Lofton v. Texas Brine Corp., 720 S.W.2d 804, 805 (Tex. 1986). 
          The assets transferred to H.J.Z., Inc. were awarded in the divorce decree to
Zieben as his separate property.  H.J.Z., Inc. had no assets prior to the divorce, and
appellant contributed nothing to H.J.Z., Inc. either before or after the divorce. 
Because these facts are uncontested, they are legally and factually sufficient to support
the trial court’s findings of fact Nos. 8 and 9.  We overrule appellant’s first issue.In her second issue, appellant argues that Zieben did not meet his burden of
tracing the assets as Zieben’s separate property by clear and convincing evidence. 
Appellant does not cite any authority to support her contention that such tracing or
evidentiary standard is required in a post-divorce division of property.  In a
post-divorce partition suit, the court has the power to divide the undivided property
in a manner that it deems just and right.  Tex. Fam. Code Ann. § 9.203(a) (Vernon
1998); see also Bishop v. Bishop, 74 S.W.3d 877, 879 (Tex. App.—San Antonio 2002,
no pet.). The trial court was required only to consider “the rights of the parties and any
children of the marriage” in making a division of the jointly-owned property that it
deemed just and right.  Tex. Fam. Code Ann. § 9.203(a); see also Bishop, 74 S.W.3d
at 879.  We overrule appellant’s second issue.
          In her third issue, appellant argues that the trial court abused its discretion by
dividing the property in a manner not just and right because the trial court 
mischaracterized H.J.Z., Inc. as something other than a community asset and under-valued appellant’s interest in H.J.Z., Inc.
          After entry of a divorce decree, if the trial court did not dispose of all
community property, the former spouses become co-tenants or joint owners of the
property.  Busby v. Busby, 457 S.W.2d 551, 554 (Tex. 1970); Burgess v. Easley, 893
S.W.2d 87, 90 (Tex. App.—Dallas 1994, no writ).  In this circumstance, the trial court
has the power to make a just and right division and is not bound by a presumption that
it is to make an equal division.  In re Marriage of Moore, 890 S.W.2d 821, 840 (Tex.
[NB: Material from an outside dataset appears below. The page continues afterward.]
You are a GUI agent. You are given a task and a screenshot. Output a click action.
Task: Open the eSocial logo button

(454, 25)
App.—Amarillo 1994, no pet.). 
          In a post-divorce partition suit, an unequal division should not be disturbed
absent a showing that the division was so disproportionate, unjust, and unfair, that it
was a clear abuse of discretion.  In re Marriage of Notash, 118 S.W.3d 868, 874 (Tex.
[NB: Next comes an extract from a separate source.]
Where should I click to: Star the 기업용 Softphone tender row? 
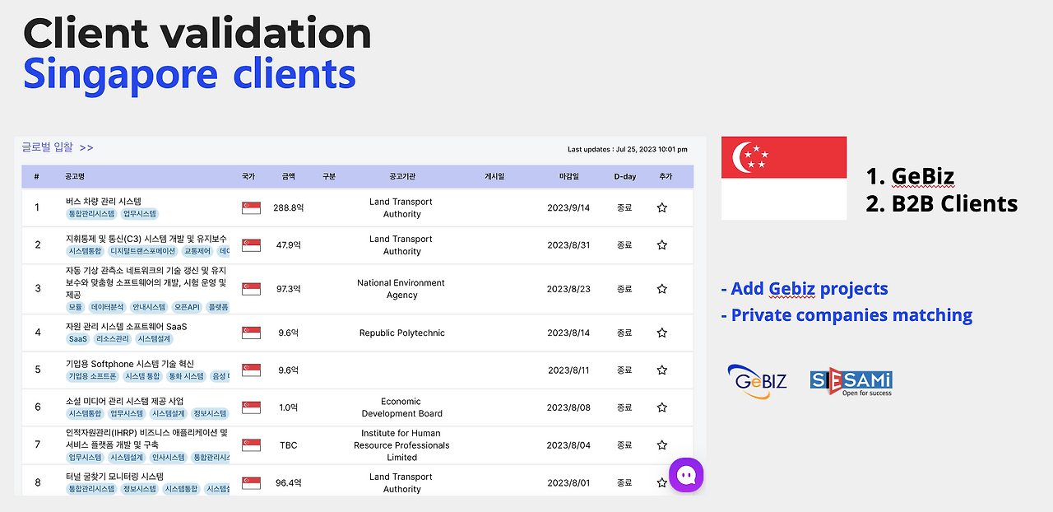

App.—Texarkana 2003, no pet.).  The test for abuse of discretion is whether the trial
court acted without reference to any guiding rules or principles; in other words,
whether the act was arbitrary or unreasonable.  Mai v. Mai, 853 S.W.2d 615, 618 (Tex.
App.—Houston [1st Dist.] 1993, no pet.). 
          Contrary to appellant’s assertion, the trial court did not mischaracterize the
undivided property; rather, it correctly concluded that, after the divorce, appellant and
Zieben “owned the 1000 shares of HJZ, Inc. as joint owners.”
 See Busby, 457 S.W.2d
at 554; Bishop, 74 S.W.3d at 879.  Because the record supports the trial court’s finding
that any increase in the value of H.J.Z., Inc. in excess of $1,000 was attributable
entirely to the post-divorce efforts of Zieben, it follows that an award to appellant of
one-half of what was the community value of H.J.Z., Inc. as it existed at the time of
the divorce is just and right.  
          We hold that the trial court did not abuse its discretion in finding (1) that the
value of H.J.Z., Inc. as community property did not exceed $1,000, (2) that the post-divorce increase in value was due entirely to the post-divorce efforts of Zieben, and
(3) that award of the 1000 shares of H.J.Z., Inc. stock to Zieben and the award of $500
to appellant was a just and right division of the asset.  We further hold that the trial
court correctly concluded that the property division was just and right.  We overrule
appellant’s third issue.
                                                     CONCLUSION
          We affirm the trial court’s judgment.  
 
 
                                                             Sam Nuchia
      Justice
 
Panel consists of Justices Nuchia, Keyes, and Bland.